* Exercise data
-- Begin --
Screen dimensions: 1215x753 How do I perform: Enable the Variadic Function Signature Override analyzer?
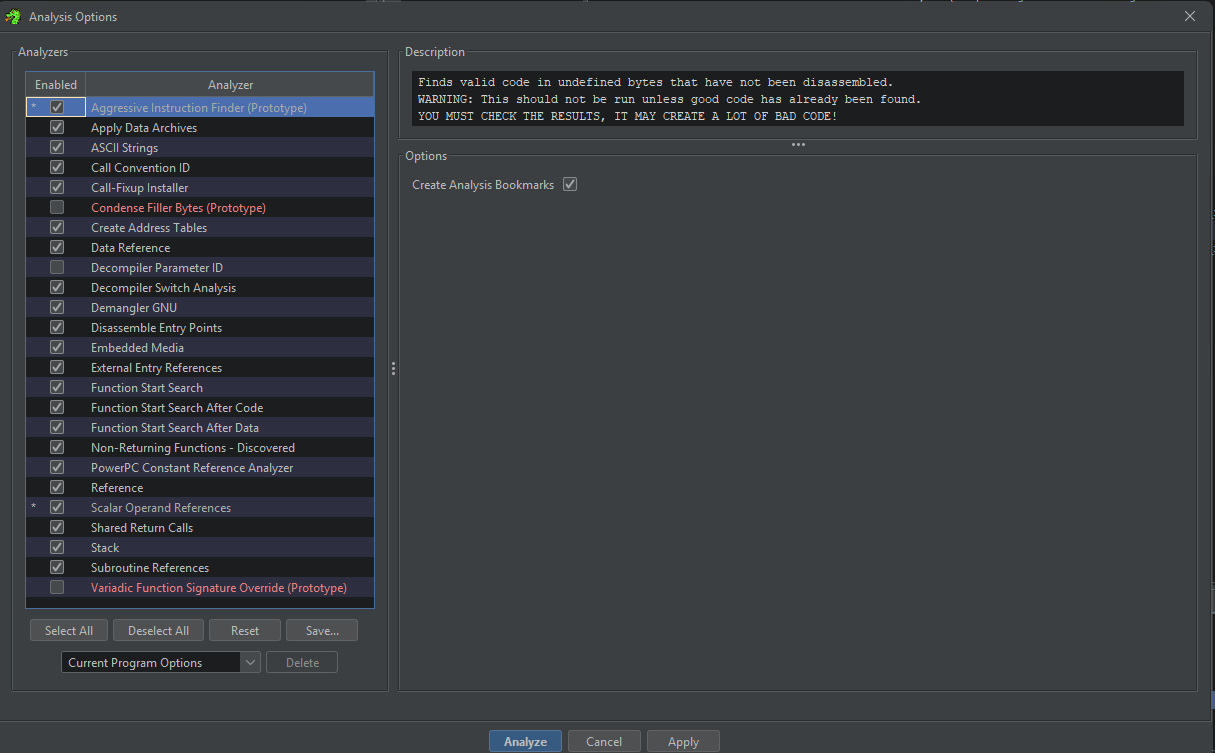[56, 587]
-- End --
-- Begin --
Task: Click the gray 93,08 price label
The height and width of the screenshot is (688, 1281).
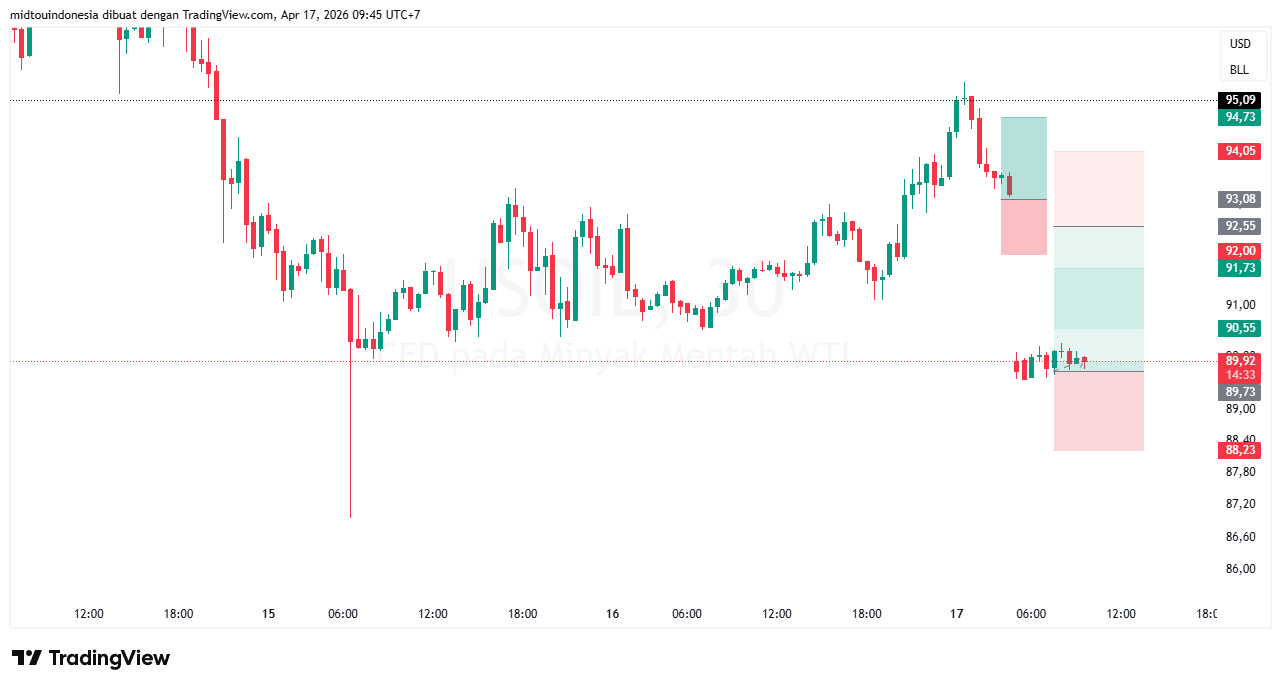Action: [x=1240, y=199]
-- End --
-- Begin --
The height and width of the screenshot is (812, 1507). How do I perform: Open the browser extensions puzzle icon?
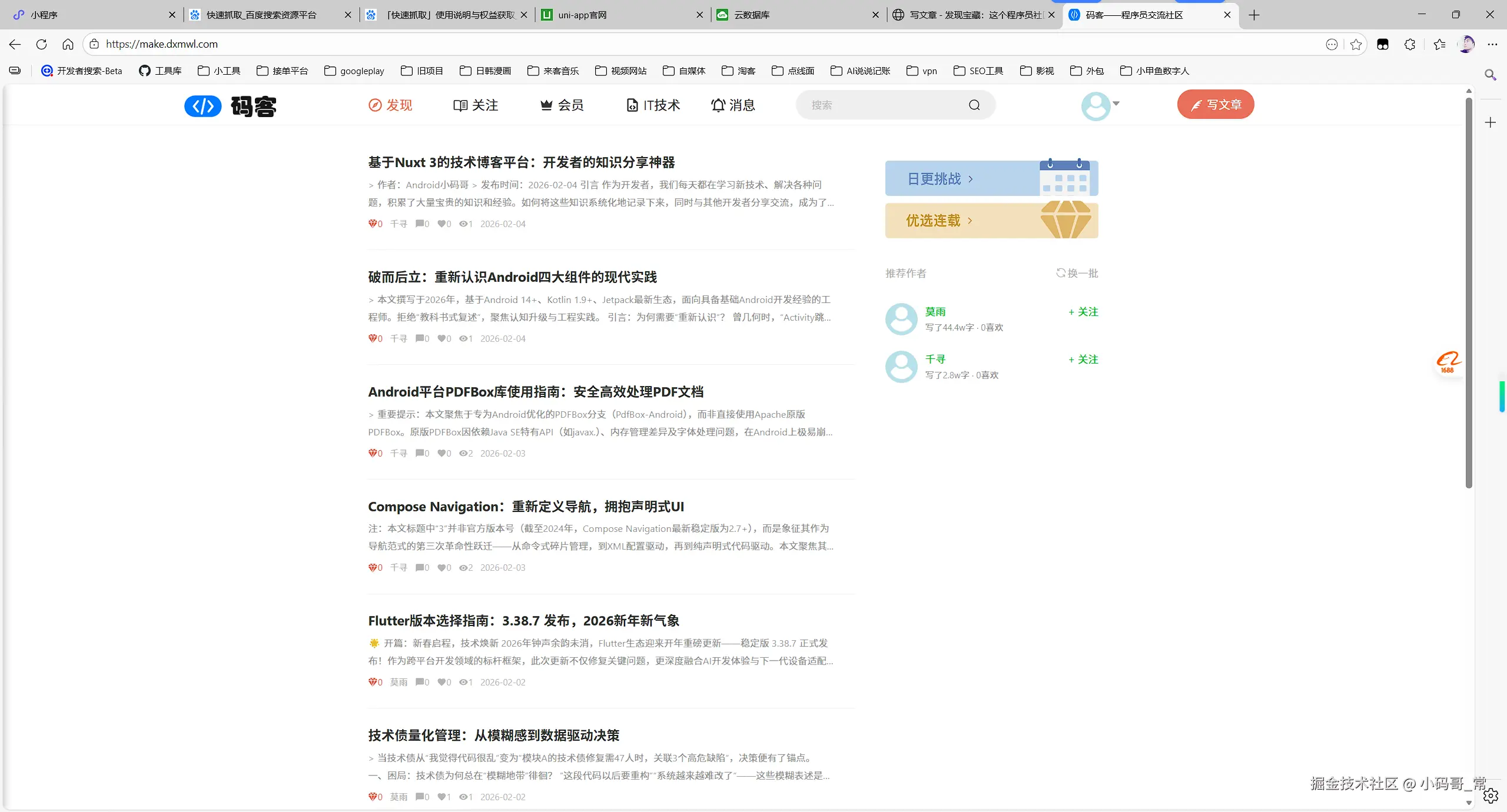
-- End --
* Request
Retype the rows from the line with "Task: Click the gray 93,08 price label" up to and including the line with "Action: [x=1240, y=199]", leaving out the pictures.

* Task answer
Task: Click the gray 93,08 price label
The height and width of the screenshot is (688, 1281).
Action: [x=1240, y=199]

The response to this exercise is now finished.